One talk highlighted the imprecise art of gene prediction. Marc Hild (University of Heidelberg, Germany) presented a microarray constructed using a less stringent gene-prediction program and a possible 21,396 putative ORFs. Expression data aquired using this array suggests that there are 3,000 more Drosophila genes than were predicted in the Release 3 version of the genome. Some of these sequences produce phenotypes in S2 tissue culture cells when inhibited by RNAi. Once the data are made public and analyzed in detail, many of these 'novel' genes will no doubt be found to have exons that overlap those of previous predictions. Other differences may be 'philosophical': for example, should a gene prediction be considered if it has an open reading frame of less than 100 amino acids? It is clear that biological evidence is required to positively identify a gene.
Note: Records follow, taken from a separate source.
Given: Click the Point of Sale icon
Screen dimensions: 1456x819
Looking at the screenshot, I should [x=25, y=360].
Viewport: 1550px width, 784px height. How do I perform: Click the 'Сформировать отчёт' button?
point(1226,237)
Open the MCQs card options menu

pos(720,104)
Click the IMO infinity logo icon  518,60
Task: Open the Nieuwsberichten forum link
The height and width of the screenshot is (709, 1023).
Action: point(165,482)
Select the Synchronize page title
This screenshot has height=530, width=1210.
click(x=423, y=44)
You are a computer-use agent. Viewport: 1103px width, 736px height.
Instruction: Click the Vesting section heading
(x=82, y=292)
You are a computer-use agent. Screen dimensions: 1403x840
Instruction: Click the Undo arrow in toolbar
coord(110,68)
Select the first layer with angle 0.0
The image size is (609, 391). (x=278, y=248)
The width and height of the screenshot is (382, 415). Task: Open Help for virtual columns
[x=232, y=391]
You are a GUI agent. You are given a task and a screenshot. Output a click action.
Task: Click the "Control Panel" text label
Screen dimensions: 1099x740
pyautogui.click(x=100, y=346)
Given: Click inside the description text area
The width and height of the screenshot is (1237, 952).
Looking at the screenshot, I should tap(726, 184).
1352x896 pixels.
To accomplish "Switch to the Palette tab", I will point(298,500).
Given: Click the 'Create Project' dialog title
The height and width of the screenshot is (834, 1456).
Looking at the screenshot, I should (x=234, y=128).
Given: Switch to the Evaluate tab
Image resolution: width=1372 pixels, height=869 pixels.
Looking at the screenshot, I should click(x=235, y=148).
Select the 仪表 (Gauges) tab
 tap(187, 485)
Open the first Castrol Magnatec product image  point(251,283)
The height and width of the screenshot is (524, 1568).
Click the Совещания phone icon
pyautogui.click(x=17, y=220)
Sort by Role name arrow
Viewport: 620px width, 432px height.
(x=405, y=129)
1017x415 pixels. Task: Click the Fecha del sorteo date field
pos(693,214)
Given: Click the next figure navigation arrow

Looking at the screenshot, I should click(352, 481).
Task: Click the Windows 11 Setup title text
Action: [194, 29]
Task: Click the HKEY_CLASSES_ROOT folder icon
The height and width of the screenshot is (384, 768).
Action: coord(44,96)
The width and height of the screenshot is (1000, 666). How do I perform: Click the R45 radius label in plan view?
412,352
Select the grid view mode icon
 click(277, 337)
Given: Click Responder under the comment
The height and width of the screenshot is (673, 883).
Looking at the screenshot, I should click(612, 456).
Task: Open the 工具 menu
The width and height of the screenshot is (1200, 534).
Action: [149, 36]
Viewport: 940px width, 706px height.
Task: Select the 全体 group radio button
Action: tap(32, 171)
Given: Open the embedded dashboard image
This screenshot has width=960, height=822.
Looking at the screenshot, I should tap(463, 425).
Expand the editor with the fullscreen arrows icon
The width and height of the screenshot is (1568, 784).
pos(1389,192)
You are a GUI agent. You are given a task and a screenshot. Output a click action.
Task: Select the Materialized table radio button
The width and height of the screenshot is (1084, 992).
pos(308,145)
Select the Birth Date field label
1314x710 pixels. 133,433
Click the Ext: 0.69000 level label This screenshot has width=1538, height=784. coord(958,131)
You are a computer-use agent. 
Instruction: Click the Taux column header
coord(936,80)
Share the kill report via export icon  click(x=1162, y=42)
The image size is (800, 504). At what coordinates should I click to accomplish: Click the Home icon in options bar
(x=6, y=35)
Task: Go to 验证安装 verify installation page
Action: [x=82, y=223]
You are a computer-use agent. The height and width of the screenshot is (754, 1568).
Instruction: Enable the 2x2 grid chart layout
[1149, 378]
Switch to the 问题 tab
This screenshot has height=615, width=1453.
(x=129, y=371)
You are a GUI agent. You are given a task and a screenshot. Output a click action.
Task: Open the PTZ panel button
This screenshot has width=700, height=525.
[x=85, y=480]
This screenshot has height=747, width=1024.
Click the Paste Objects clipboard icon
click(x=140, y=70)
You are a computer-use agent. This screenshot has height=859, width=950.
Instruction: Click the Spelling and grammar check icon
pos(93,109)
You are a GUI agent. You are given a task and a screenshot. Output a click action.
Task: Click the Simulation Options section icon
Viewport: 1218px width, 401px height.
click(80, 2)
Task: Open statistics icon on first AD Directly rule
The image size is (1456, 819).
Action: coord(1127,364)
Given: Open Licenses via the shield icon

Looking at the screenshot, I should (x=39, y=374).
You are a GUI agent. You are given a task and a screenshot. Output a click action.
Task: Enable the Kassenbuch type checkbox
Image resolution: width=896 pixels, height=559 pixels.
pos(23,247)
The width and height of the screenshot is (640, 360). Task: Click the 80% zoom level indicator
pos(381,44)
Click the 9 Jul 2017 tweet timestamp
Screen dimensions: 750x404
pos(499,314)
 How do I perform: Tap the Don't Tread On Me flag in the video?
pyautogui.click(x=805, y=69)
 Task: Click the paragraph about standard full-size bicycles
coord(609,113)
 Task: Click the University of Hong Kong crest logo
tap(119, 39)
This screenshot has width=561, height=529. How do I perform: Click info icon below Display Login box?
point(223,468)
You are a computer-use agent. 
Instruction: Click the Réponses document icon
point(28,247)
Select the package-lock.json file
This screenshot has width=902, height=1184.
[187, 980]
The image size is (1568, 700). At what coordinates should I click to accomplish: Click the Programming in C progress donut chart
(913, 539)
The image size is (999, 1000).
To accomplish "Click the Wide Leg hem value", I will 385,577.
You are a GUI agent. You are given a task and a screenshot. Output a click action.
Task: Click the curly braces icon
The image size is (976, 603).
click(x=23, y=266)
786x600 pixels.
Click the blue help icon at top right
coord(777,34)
The D. pseudoobscura sequence, available from the Drosophila Genome Project http://hgsc.bcm.tmc.edu/projects/drosophila, may be the surest way to identify the meaningful sequences of the D. melanogaster genome. Richard Gibbs (Baylor College of Medicine, Houston, USA) presented the initial release of the D. pseudoobscura sequence. A tBLASTn comparison of the two Drosophila genomes identified putative orthologs in D. pseudoobscura for 95% of D. melanogaster genes. Alignment of the two genomic sequences identified both large features, such as chromosomal inversions, and small ones, such as conserved non-coding regions. A comparative genomic approach using both sequences will improve gene prediction and allow the identification of cis-regulatory sequences for the majority of Drosophila genes. We can hope that the sequence of D. pseudoobscura will be as informative to Drosophila research as that of D. melanogaster, and many presentations on 'the other Drosophila' can be expected at future annual conferences.